Meredith's sword sang with an oily discordant wrongness, jangling at his nerves and setting Justice on edge as she cut down her own people. Even half an hour ago, the sight of Templars losing their guts and screaming would’ve given him grim satisfaction, but now, it was simply grim. They fought against her as fiercely as they'd fought with her, and died just as easily.
He threw every spell he could, even healing fucking Cullen when the statues came to life and one batted him across the courtyard, but it still wasn't enough. Over a dozen people stood against her, but they were starting to tire, and Meredith seemed unstoppable. At least the rest of the Gallows mages made it out through the tunnels.
A whistle caught his attention, bright and piercing as it cut through the clatter of battle. A whistle that sounded like -
"Ancestors balls, we can't leave you alone for one minute, can we?"
He glanced down and smiled, even as his heart clenched in fear. "Siggy, babe, you're in the wrong place."

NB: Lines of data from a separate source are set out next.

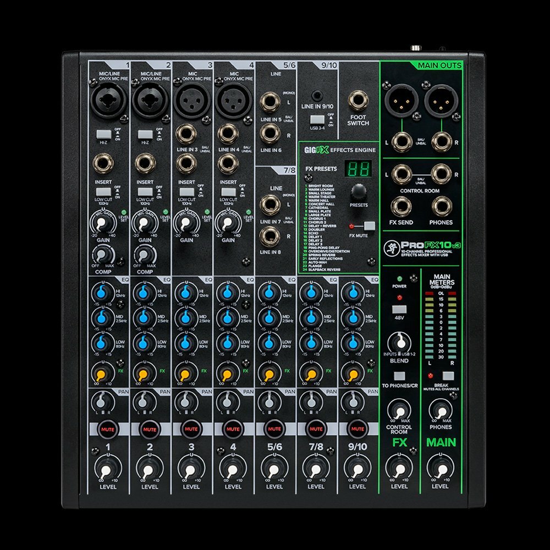Screen dimensions: 550x550
Task: Toggle channel 3 LOW CUT switch
Action: pyautogui.click(x=186, y=191)
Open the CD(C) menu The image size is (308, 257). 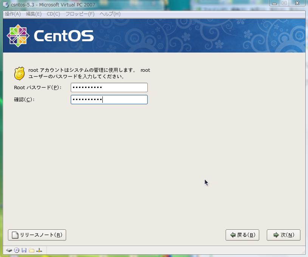point(53,14)
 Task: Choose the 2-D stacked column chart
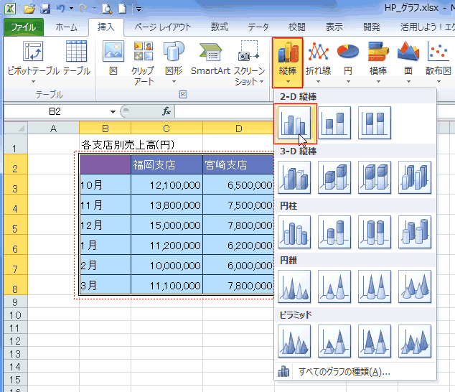tap(336, 123)
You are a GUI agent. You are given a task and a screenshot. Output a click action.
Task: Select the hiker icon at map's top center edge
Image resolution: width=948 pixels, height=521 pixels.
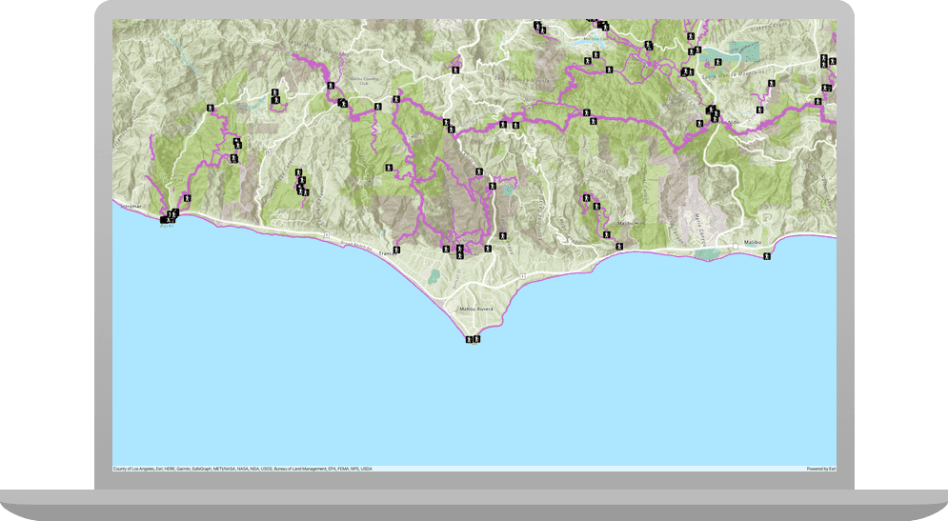click(x=537, y=25)
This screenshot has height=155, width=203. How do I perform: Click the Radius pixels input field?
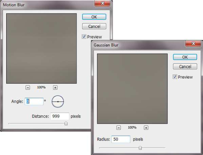(121, 139)
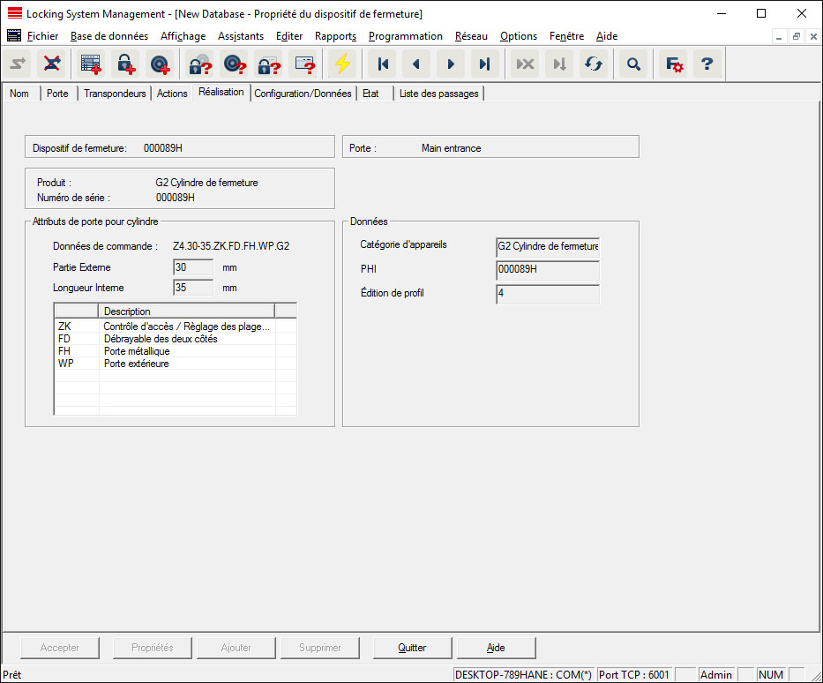Image resolution: width=823 pixels, height=683 pixels.
Task: Click the new locking system icon
Action: pyautogui.click(x=91, y=64)
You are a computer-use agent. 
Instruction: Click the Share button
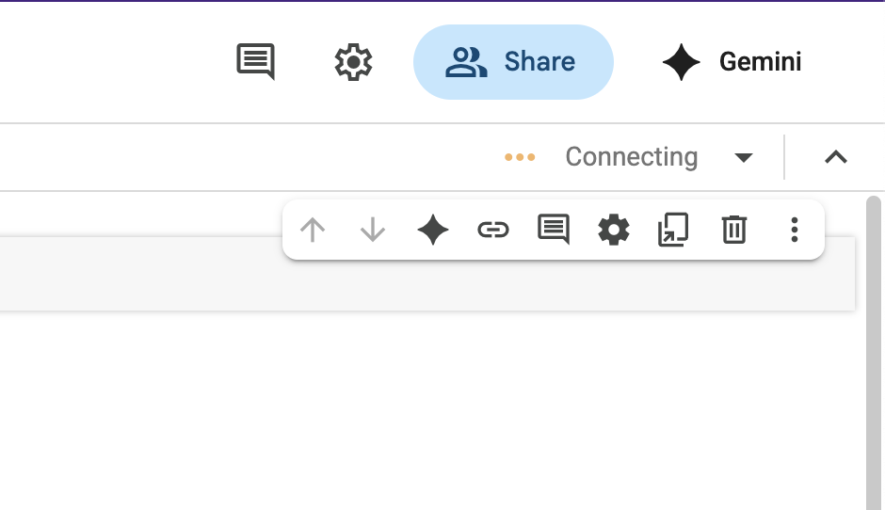(513, 62)
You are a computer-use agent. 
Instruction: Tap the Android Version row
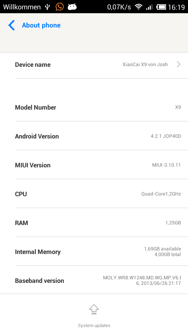click(94, 136)
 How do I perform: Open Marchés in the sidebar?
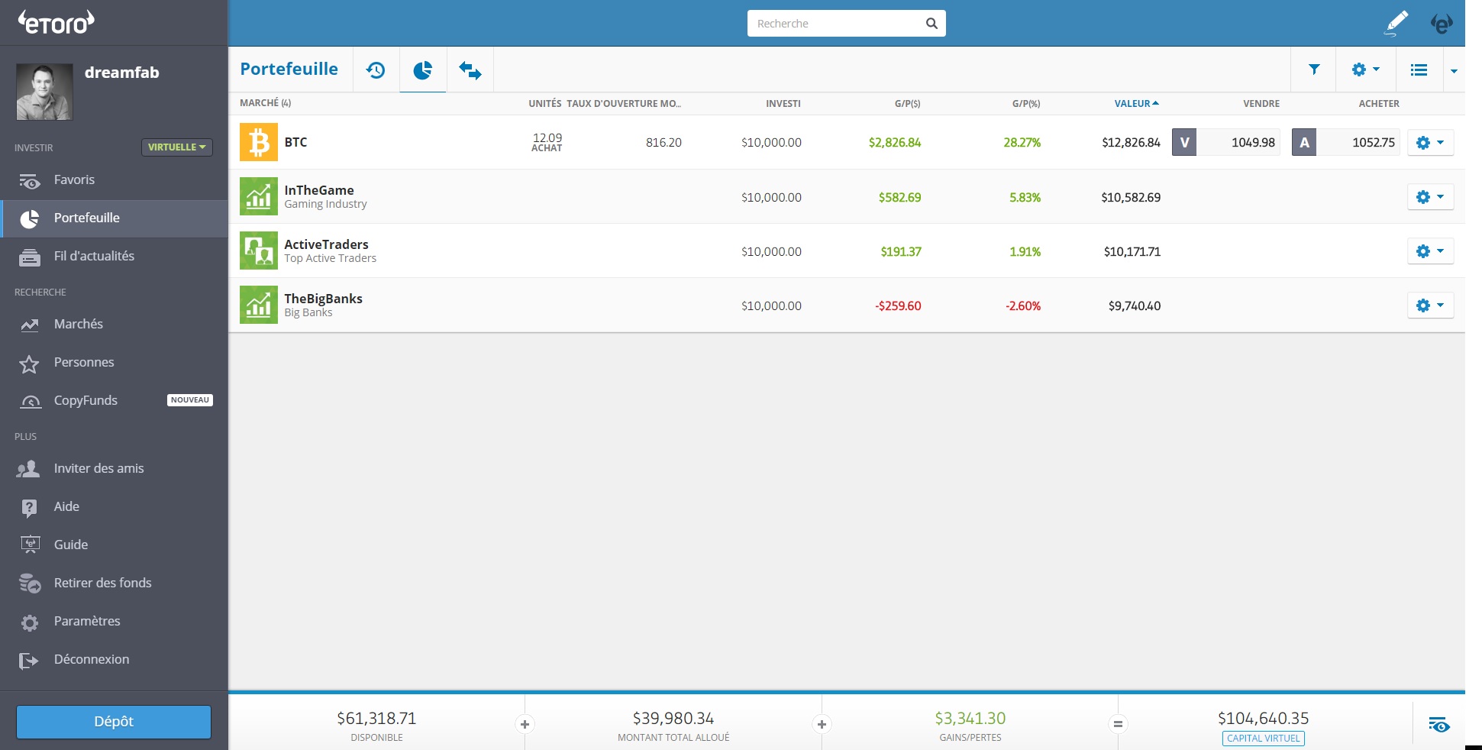(x=78, y=324)
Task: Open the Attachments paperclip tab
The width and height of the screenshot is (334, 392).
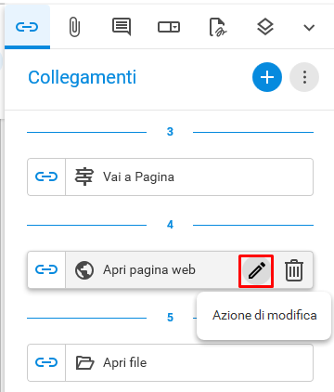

"Nah, we've been tracking that shit –" she waved a dagger toward Meredith "– for years. Good job making her show it."
"Is that what I did?" Anders asked sarcastically. "Jolly good for me then."
A volley of fiery boulders rained down from the sky, battering Meredith to the ground. Velanna's work, no doubt.
The new threat was apparently enough to send Meredith over the edge. She looked as deranged as a blood mage as she climbed to her feet and shouted, “I will not be defeated!”
As she thrust her sword in the air, the horrible jangling feeling ramped up, like it was trying to crush his skull and burst it open from the inside at the same time, Sigrun winced and gritted her teeth. Interesting. He'd assumed it had something to do with being a mage, or Justice's sensitivity to lyrium, but Sigrun was neither mage nor possessed.
Interesting, but a question for a later time. Even if he’d had the time to think about it, the pressure on his mind made everything blank with pain, as bad as what he remembered of the Joining, and when he started to worry that it might actually kill him, the damn sword exploded.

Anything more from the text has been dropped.